Rumors are swirling that the Trump administration could end or greatly limit the DACA program to defer deportations of younger undocumented immigrants brought to the United States a decade ago. So what are the two sides of this widely debated argument?

A group of states, led by Texas, wants the Obama-era program to end. In 2012, the Department of Homeland Security issued deportation guidelines targeted at a specific group of people as part of the Deferred Action for Childhood Arrivals (or DACA) program. The group included undocumented people from other countries under the age of 31 who had been in the United States continuously since June 15, 2007; were under the age of 16 years old when they arrived; were in or had graduated from school or were honorably discharged veterans; and hadn’t broken the law in a significant way. About 800,000 people applied for the program, which deferred their potential deportation for two years and allowed them to work legally in the country, but it didn’t give them lawful citizenship status.

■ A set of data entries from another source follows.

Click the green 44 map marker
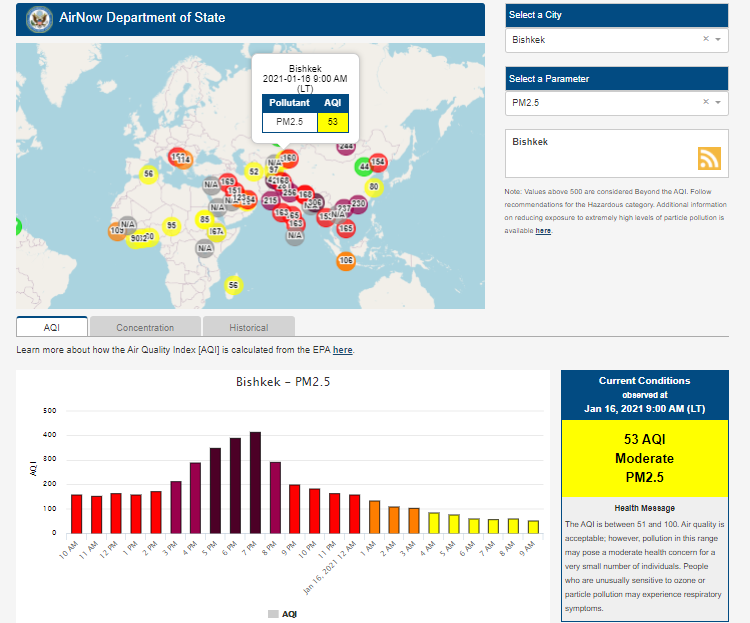 [364, 167]
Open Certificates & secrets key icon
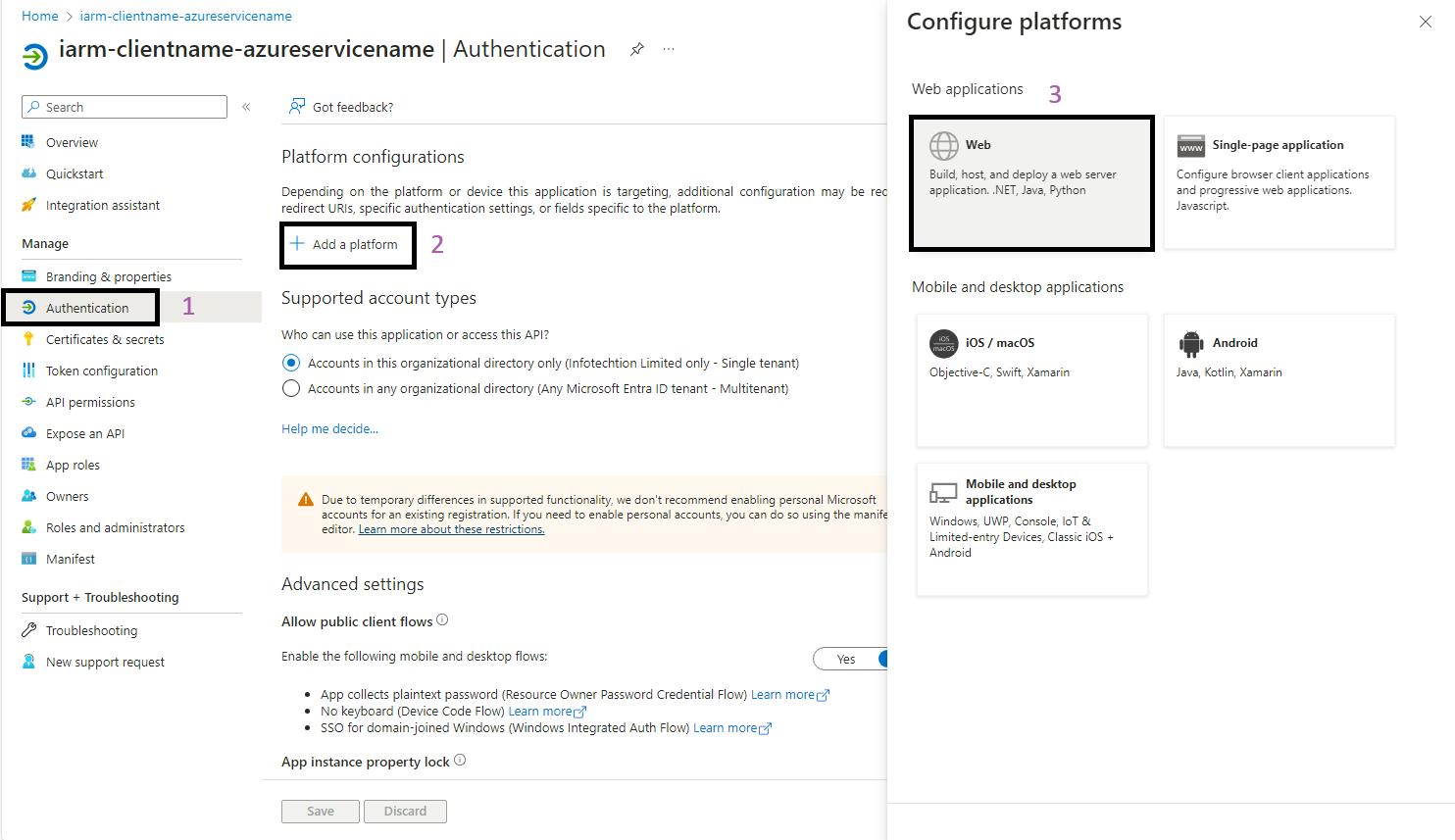Screen dimensions: 1455x840 pyautogui.click(x=28, y=339)
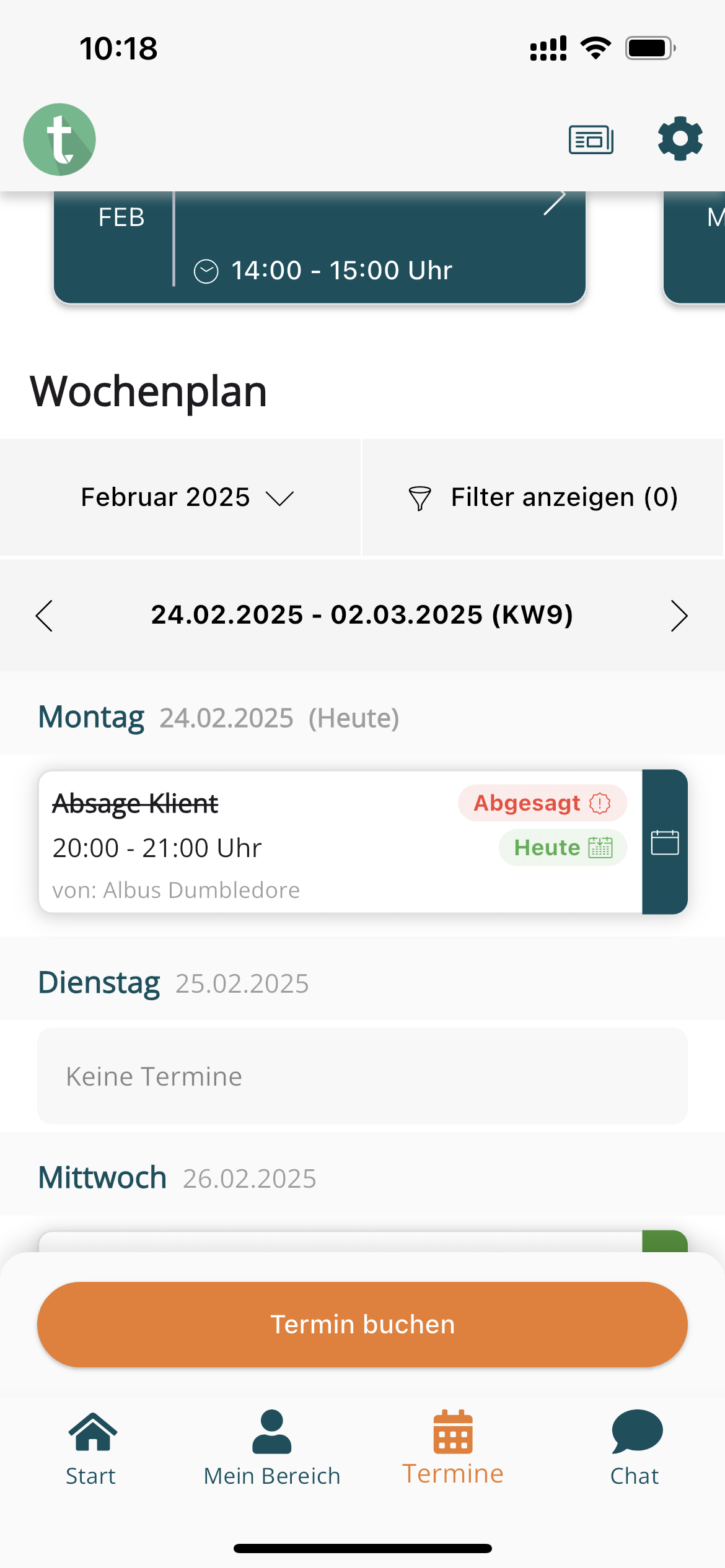The height and width of the screenshot is (1568, 725).
Task: Open the Chat tab
Action: point(635,1448)
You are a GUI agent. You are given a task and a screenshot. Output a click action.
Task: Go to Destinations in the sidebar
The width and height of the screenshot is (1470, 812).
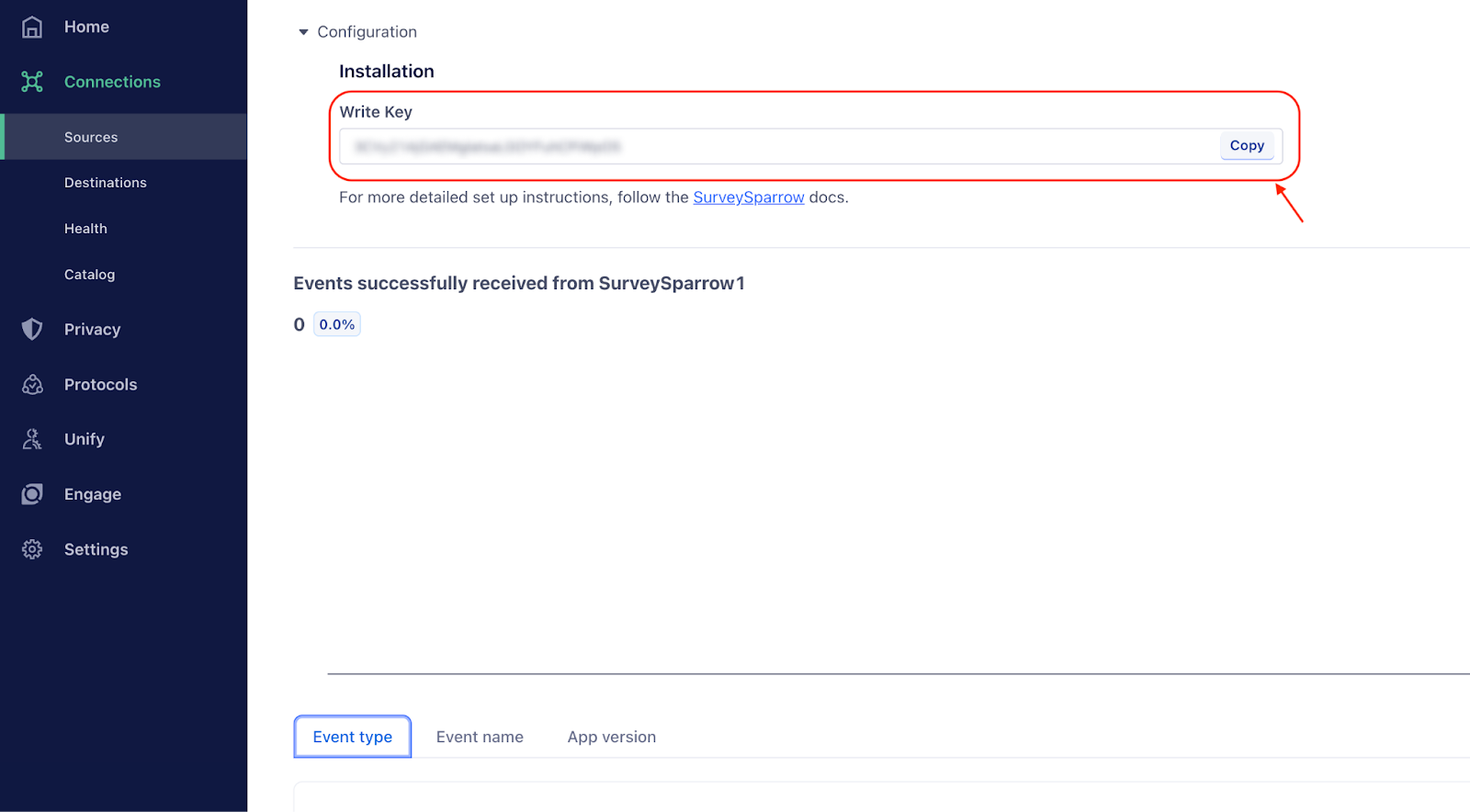tap(106, 183)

Texas and 25 other states sued the Obama administration in 2014 over a broader immigration directive that deferred deportations for the parents of those students and veterans. That group amounted to about 3.6 million additional people. The Obama administration also wanted to extend the DACA period to 2010.

A federal judge in Texas issued a national injunction to block the policies that extended the program to parents and people entering the United States between mid-2007 and 2010; the lawsuit didn’t deal directly with the DACA program. A federal appeals court added to that ruling to say that the policies exceeded President Obama’s policy-making authority. In June 2016, the Supreme Court, in a 4-4 vote, upheld the injunction in a one-line opinion.

On June 29, 2017, Texas Attorney General Ken Paxton told Attorney General Jeff Sessions that on behalf of 10 states, he was notifying the Justice Department that they would amend a suit against the administration if it didn’t change the 2012 DACA program by September 5, 2017.

“Courts blocked DAPA and Expanded DACA from going into effect, holding that the Executive Branch does not have the unilateral power to confer lawful presence and work authorization on unlawfully present aliens simply because the Executive chooses not to remove them,” Paxton argued. Paxton said the group would amend a lawsuit currently in the Southern District of Texas to include the 2012 DACA program, if executive action wasn’t taken by September 5, 2017 to phase it out.

The Paxton group didn’t demand an immediate end to the DACA program or the immediate deportation of participants. “This request does not require the Executive Branch to immediately rescind DACA or Expanded DACA permits that have already been issued,” Paxton said. But it wants new executive action taken to start the process of ending the DACA program.

And Paxton clearly thinks the group will win in court based on their prior success in blocking the other two Obama proposals. “For these same reasons that DAPA and Expanded DACA’s unilateral Executive Branch conferral of eligibility for lawful presence and work authorization was unlawful, the original June 15, 2012 DACA memorandum is also unlawful,” Paxton said.

If the Trump administration ends the program, the American Civil Liberties Union and others have vowed to pursue the issue. “[The] DACA is a lawful exercise of the enforcement discretion that Congress delegated to the executive branch in the Immigration and Nationality Act, which charges the executive with ‘the administration and enforcement’ of the country’s immigration laws,” the group argued in a statement released after Paxton’s announcement.

But how those challenges would emerge if the Trump Justice Department decides it can’t win in court is unclear. Ultimately, the issue could be decided by Congress if it passes the long-debated DREAM Act.

The Brookings Institute looked at some possible outcomes in late August. “Despite the demand to rescind the executive order and introduction of the DREAM Act, there may not be conclusive action from the federal executive or legislative branch anytime soon,” it concluded. The Brookings report concluded that if there is a short-term stalemate or delay over the 2012 DACA program, the states could expand or rescind tuition access for students in the DACA program as a way to influence policy.

Scott Bomboy is the editor in chief of the National Constitution Center.